How Postgres DBAs can use pg_stat_io
In today’s episode 57 of 5mins of Postgres I want to talk about the pg_stat_io view and the everyday DBA perspective on why it matters. We’ll go through tracking activity in Postgres with pg_stat_io and talk about getting insights into extends, evictions, reuses, and more.
pg_stat_io view is a new feature in the upcoming Postgres 16 release that was committed about three weeks ago. This was committed by Andres Freund, and was authored by Melanie Plageman.
Let's have a look!
In this blog post by depesz, he talks about how to make use of this new view. In fact, he references a post that I wrote a couple of weeks ago where I described some of the experience of reviewing this patch in previous iterations.
I do want to take a look at his post, because I think what depesz describes is how he would use this as a DBA when this is released in Postgres 16.
pg_stat_io tracks all the I/O activity in the Postgres system. What's new here is that this represents an all-up view that's very complete. Previously, you had ways to get information about individual queries or individual tables, but there wasn't really a way to say: here's everything that happened, and how much of that was spent on autovacuum versus individual queries or background workers and such.
Looking at an output of pg_stat_io it looks like a lot of data, but what's nice about this is that it is actually fairly compact, in the sense that you will always get 30 rows. If your system is really busy or if the system is not busy. What really matters is which counter values are going up, how.
As depesz describes in his article, these stats are global, which means you can see the stats for the whole database server. He runs a pgbench to have a test case for the
pg_stat_io data. He uses a pgbench with scale factor of 1000. It's a fairly reasonably sized database. Afterwards,
pg_stat_io looks very different.
These stats are global, which means you can see the stats for the whole database server.
You can sort the output view by the number of reads. For example, we can say: “give me the subsystem of Postgres that caused the most reads in this timeframe since the last reset.” We can reason along the lines of: “here, the automatic worker spent the most time reading information.” Next, we can look at the background workers, which are like parallel workers, and then regular client backends, so these are the individual connections to the database. Now, we can do the same for writes of course, to see that the writes were actually mostly issued by the client backend.

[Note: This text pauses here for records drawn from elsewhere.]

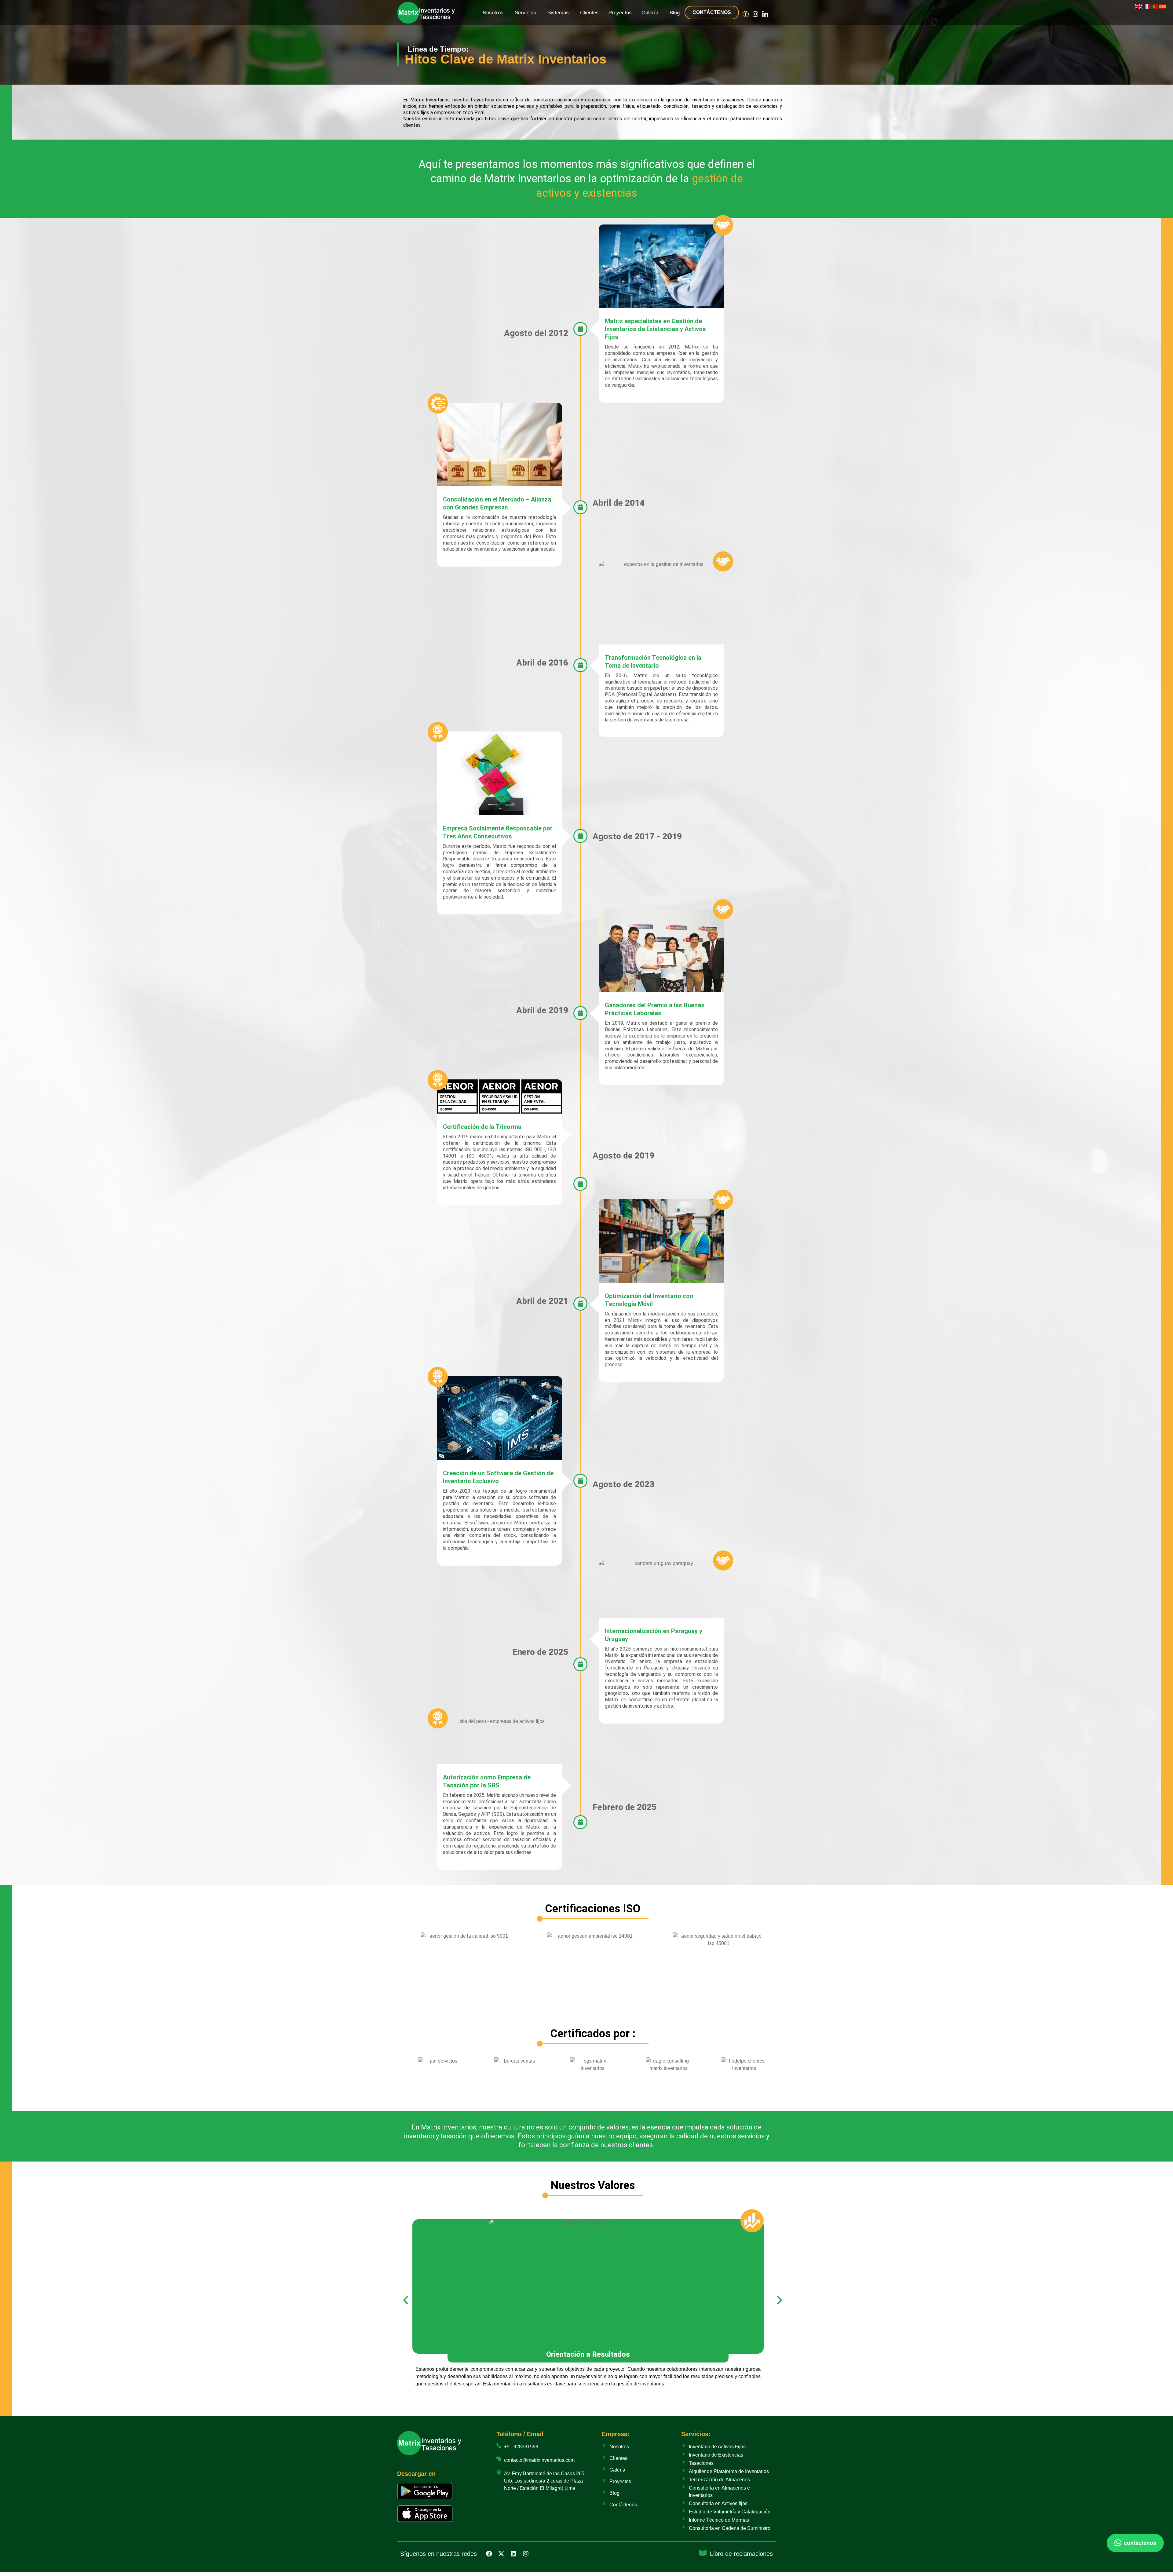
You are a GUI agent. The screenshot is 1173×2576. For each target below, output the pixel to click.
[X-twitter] (501, 2554)
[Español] (1163, 6)
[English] (1139, 6)
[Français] (1147, 6)
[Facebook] (489, 2554)
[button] (405, 2300)
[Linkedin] (513, 2554)
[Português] (1155, 6)
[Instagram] (755, 14)
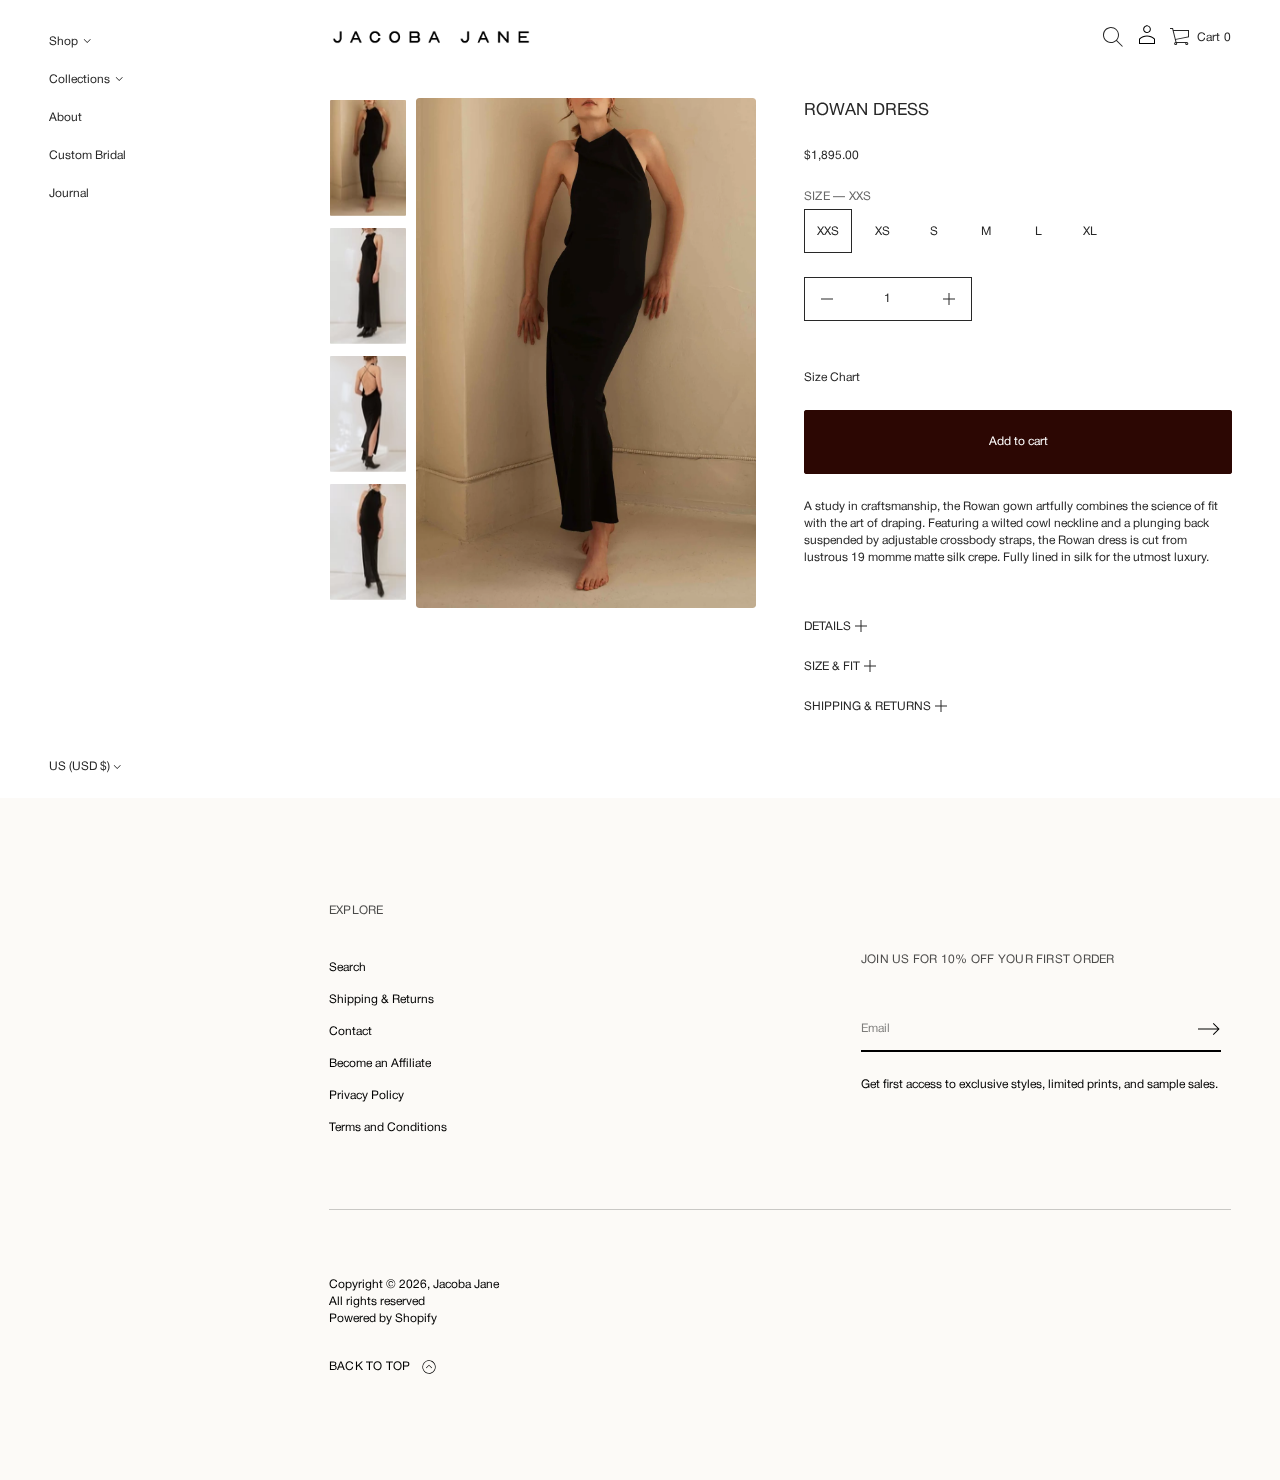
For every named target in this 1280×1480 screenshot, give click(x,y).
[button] (1113, 37)
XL (1090, 231)
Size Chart (832, 377)
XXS (828, 231)
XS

As depesz notes, this doesn't actually tell us which tables or which individual backends are to blame, but it does help you pinpoint which subsystem of Postgres to look at, where you can then have other information, like from the
pg_statio_user_tables to really dig into these specific statistics.
This doesn't actually tell us which tables or which individual backends are to blame, but it does help you pinpoint which subsystem of Postgres to look at.
There are a couple of other statistics in pg_stat_io. Extends are something that's a bit special in Postgres, and they were previously not really visible. This happens when you're inserting data into a table and the table needs to grow to accommodate the amount of data you're inserting. Now, in depesz’ case, there were actually a lot of extends because this was essentially an empty table before. This can be helpful to know and was hard to track in previous versions of Postgres.
You can combine reads, writes and extends to understand how many bytes of I/O you're doing. Each of those is essentially a counter value of eight kilobyte pages, which means you can multiply that out to get how much was read. For example, when we have 7,000 reads, that means it's roughly 55 megabytes of data that was read.
It's important to note that this is data as read from the database's perspective. Your Linux operating system cache may actually cache things and Postgres doesn't know about that. There is a patch in the current Postgres commit fest, which may make it into 16, we don't know yet, which will also track timing. I think to really get a good measurement whether these operations were cached in the operating system page cache or not, we'll need to also have timing information at this level. Sometimes you gotta be a bit careful to really make a final assessment just based on this data.
It's important to note that this is data as read from the database's perspective.
Now, there's two other things that are interesting: Evictions are something that you didn't really have good visibility on before. This is when something has to be written to disk because shared buffers, which is a fixed size array doesn't have enough space for the new data that should be read in. When this happens, Postgres evicts another buffer to then be able to load some other data.
Reuses are a bit of a special case and this is mostly related to the special ring buffers that you can now see with bulk reads and bulk writes.
You can also just reset this view, the
pg_stat_reset_shared function can be used to just reset the I/O statistics. For example, you can see just the statistics for a single
As depesz notes "I wish I had it on my production server". I wish too.
If you're interested in reading more about pg_stat_io, I wrote about pg_stat_io in a blog post a couple of weeks ago where you can also learn more detailed about the bulk read and bulk write strategies and some other edge cases which are now more clearly visible with pg_stat_io.
I'm really excited for Postgres 16, as we’ll be able to have better I/O statistics in Postgres then!